── Material provided ──

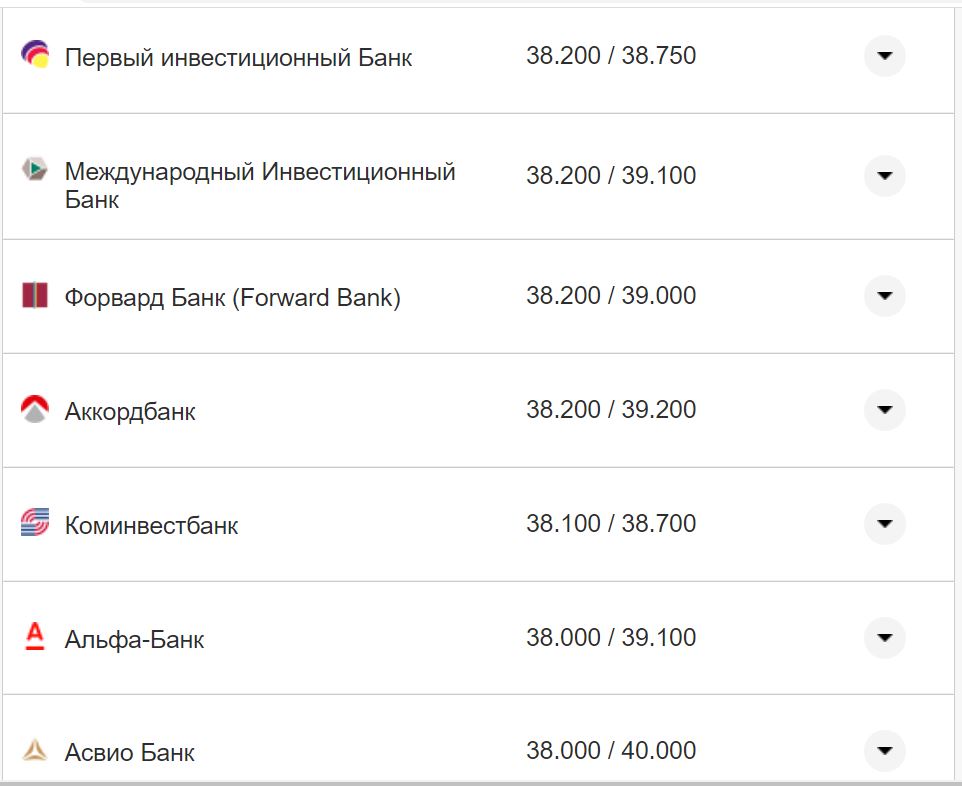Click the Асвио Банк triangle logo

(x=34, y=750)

───
── Material provided ──

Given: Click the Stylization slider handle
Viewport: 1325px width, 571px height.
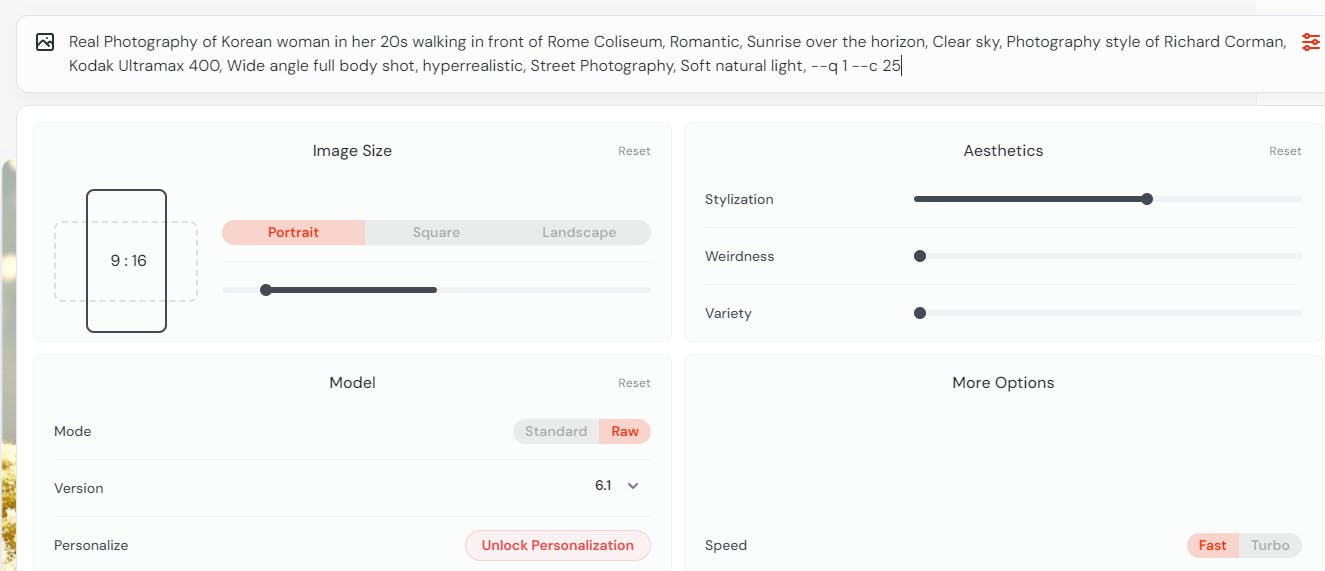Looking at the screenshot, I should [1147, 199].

───
── Material provided ──

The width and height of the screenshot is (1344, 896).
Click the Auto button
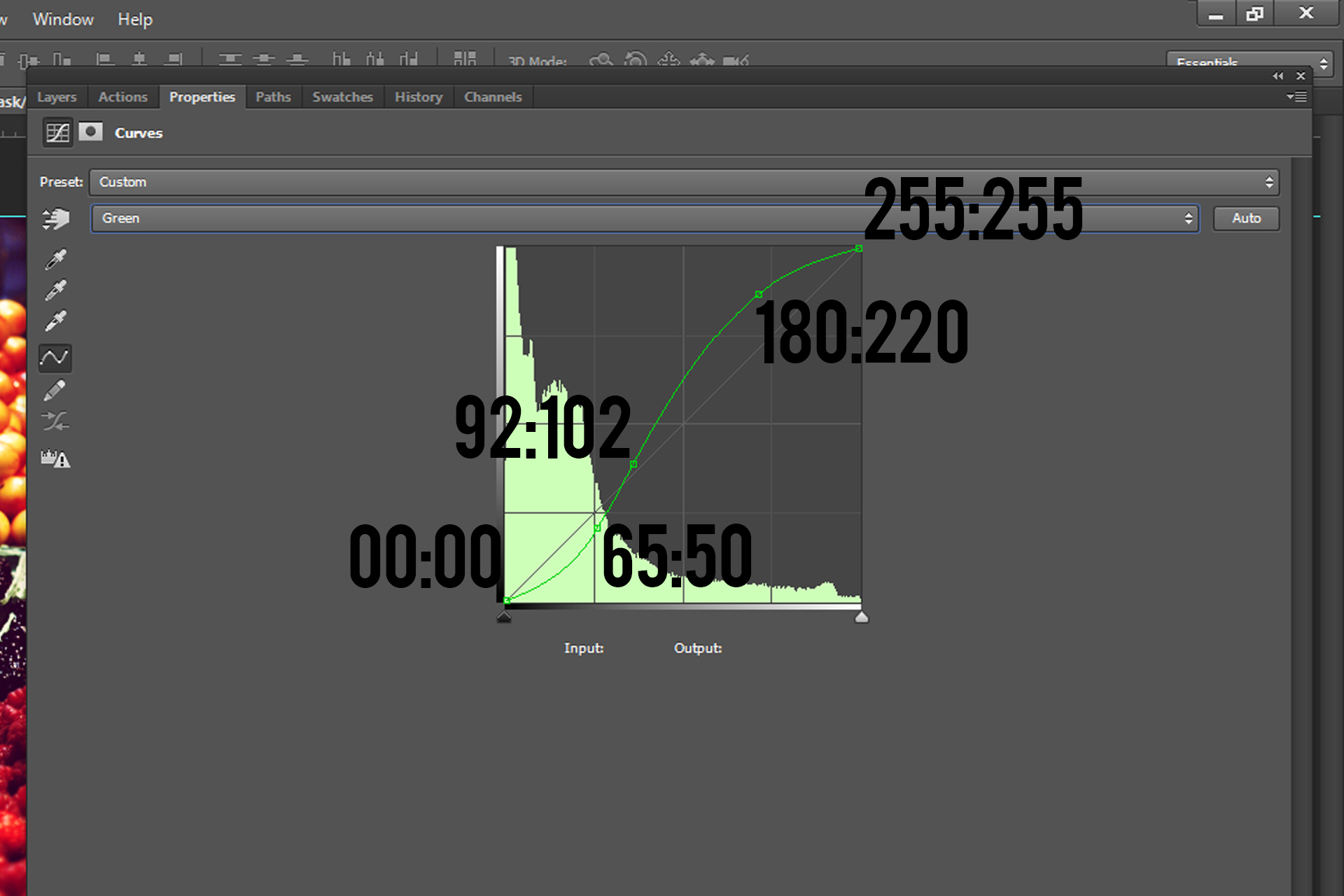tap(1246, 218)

───

# Problem details:
Edit the entries starting with the line containing "The width and" and going on through the line containing "tap(1246, 218)": swap "screenshot" for "capture", keep everything else the same, and give back only those lines without the pictures.

# Expected output:
The width and height of the capture is (1344, 896).
Click the Auto button
tap(1246, 218)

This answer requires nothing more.